----- Provided passage
Theopolis reviews Race and Covenant

Theopolis reviews Race and Covenant April 15, 2021

A group of notable thinkers gathered to discuss biblical resources for addressing racial conflict in America in February 2019 at Samford University in Birmingham. Race and Covenant, the product of these scholars’ efforts, offers an analysis of America’s race dilemma and how to overcome it based on the idea of national covenant. The essays are even more relevant after the events of summer 2020, amidst the ensuing public discussion on race, justice, and social reform. Each essay stands alone, but the work expresses a sustained argument for the idea of national covenant as a framework for healing and redemption from the racial wounds and sins of our past.

Gerald McDermott argues in his introduction that, “our racial dilemma cannot be understood properly without spiritual and religious analysis” (p. xxx). Further, the biblical idea of covenant and the “national covenant tradition” offers badly needed resources for healing and reconciliation (p. xvi). The contributors offer a Scripture-soaked collection of efforts to recover these resources. Biblical quotations and exegesis undergird analysis from a variety of disciplinary perspectives: theological, historical, sociological, economic, and practical. Themes of covenant, exile, and renewal bind the parts into a whole.

The idea of national covenant rests on two premises McDermott lays out:

(a) God deals with whole nations as nations, and (b) he enters into more intimate relationships with societies that claim him as Lord. In other words, God not only deals with individuals during their lives and at the final judgment but also deals providentially with every corporate people and enters into special relationship with certain whole societies. (p. xvii)
----------
----- Extracted data
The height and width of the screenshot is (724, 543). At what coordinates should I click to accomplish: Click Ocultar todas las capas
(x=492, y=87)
----------
----- Extracted data
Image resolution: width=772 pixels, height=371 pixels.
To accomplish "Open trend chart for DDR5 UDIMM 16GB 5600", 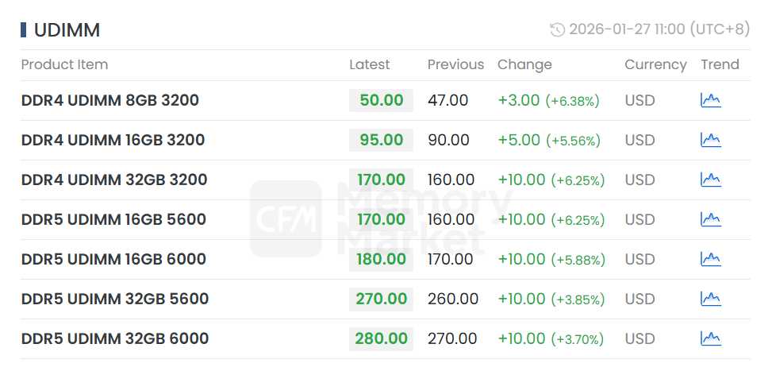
----------
**Exercise tasks**:
1: Using the review of Race and Covenant, explain why the review calls the book's essays even more relevant now.
2: In the review of Race and Covenant, where and when did the contributing scholars meet?
3: Continue the review of Race and Covenant from its last sentence.

**Outputs by task**:
1: The review says the essays matter even more after the events of summer 2020. They speak to the public discussion on race, justice, and social reform that followed those events.

2: They met at Samford University in Birmingham in February 2019.

3:
God’s covenant with Israel is the paradigmatic example of a national covenant, but God also forms special relationships with other peoples (p. xvii, Amos 9:7). Over the long term, God blesses nations that commit to keeping the moral law, the essence of which is expressed in the Ten Commandments. He punishes nations that flout it. All this relates not to eternal judgment, but to blessings and curses in this life.

The idea of an American national covenant along these lines refers not to a particular ceremony or event, a particular point at which Americans established such a covenant, but to an ethos expressed in documents like the Declaration of Independence, in which the signers proclaimed that “all men are created equal,” endowed by the creator with unalienable rights. Christian doctrine is conspicuously absent from the Declaration and the U.S. Constitution, but political sermons and court cases from the founding era and the first century of U.S. history, along with prayer day proclamations and addresses by George Washington, for example, provide evidence of belief among elites and lay people that America is, in some sense Christian or at least under God, accountable to divine judgment. Prominent members of the founding generation including Thomas Jefferson and Benjamin Rush connected the idea of national accountability to God with the institution of slavery, suggesting the practice would incur divine judgment.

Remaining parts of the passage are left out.